Entre-temps, ils récolteront vos voix sans se soucier de ce qu’il y aura dans votre assiette dans quelques années. Il est inconscient d’attaquer encore cette agriculture qui est déjà financièrement en difficulté alors que notre population profite de ses bons produits tracés et hypercontrôlés par l’Afsca. Lorsque nos agriculteurs exsangues ne pourront plus suffisamment vous nourrir, nos dirigeants devront importer des céréales ogm et de la viande aux hormones venant de bien loin. Cela nous sera imposé par l’OMC en compensation des exportations de notre industrie. En attendant, des détracteurs auront eu le temps de vous persuader que notre bonne viande vous provoquera le cancer, que nos paisibles bovins, tout en gaspillant notre eau, détruiront la couche d’ozone. Ils vous parleront du beurre ou du fromage qui favorisera votre cholestérol, le froment et le lait vous rendront tôt ou tard allergiques au gluten et au lactose, le sucre vous fera souffrir du diabète.

Contrairement aux producteurs américains, nous employons, en agriculture raisonnée, des mini-doses de glyphosate uniquement en interculture et sur mauvaises herbes et ce, dans le but de mettre encore moins de produits phyto sur nos grandes cultures, voilà la vérité.

Et bien sûr ce n’est pas le tabac, l’alcool, les désodorisants, les cosmétiques, le kérosène, les petites mixtures à grignoter devant la télé, l’inactivité, ou le surpoids qui sont responsables de tous vos maux. Lorsqu’on tombe malade, au lieu de s’interroger sur sa façon de vivre, le bouc émissaire est vite trouvé : c’est l’agriculteur.

Il y a deux ans, nous fêtions nos 50 ans de sortie de l’école agricole de Carlsbourg et, Dieu merci, nous étions encore tous vivants.
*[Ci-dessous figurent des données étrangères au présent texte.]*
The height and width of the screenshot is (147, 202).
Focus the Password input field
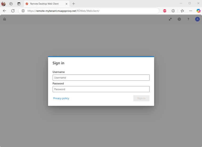pos(101,89)
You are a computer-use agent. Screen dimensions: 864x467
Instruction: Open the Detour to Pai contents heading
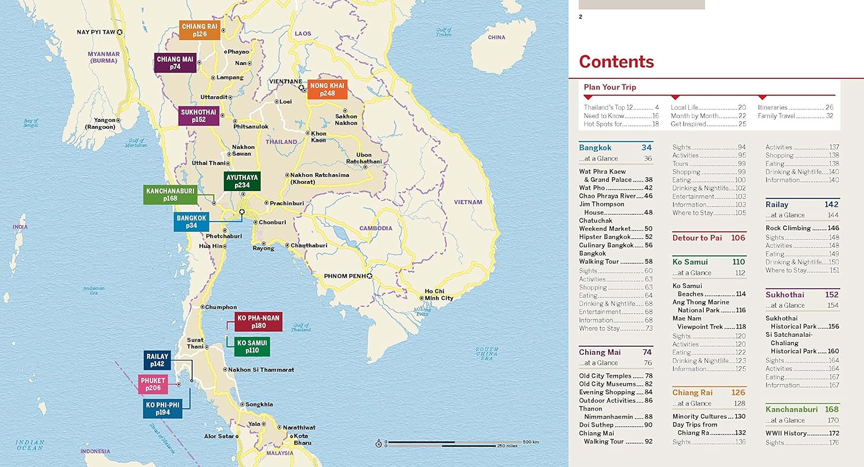tap(708, 238)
C’est étonnant mais la plupart d’entre nous sont toujours heureux de travailler à 67 ans, et peuvent encore se rendre utiles à 77 ans.

Bonne réflexion à tous et je vous souhaite de bons repas autour d’une bonne table garnie de nos bons légumes et d’une bonne entrecôte de Blanc-bleu Belge.

Et vive les agriculteurs.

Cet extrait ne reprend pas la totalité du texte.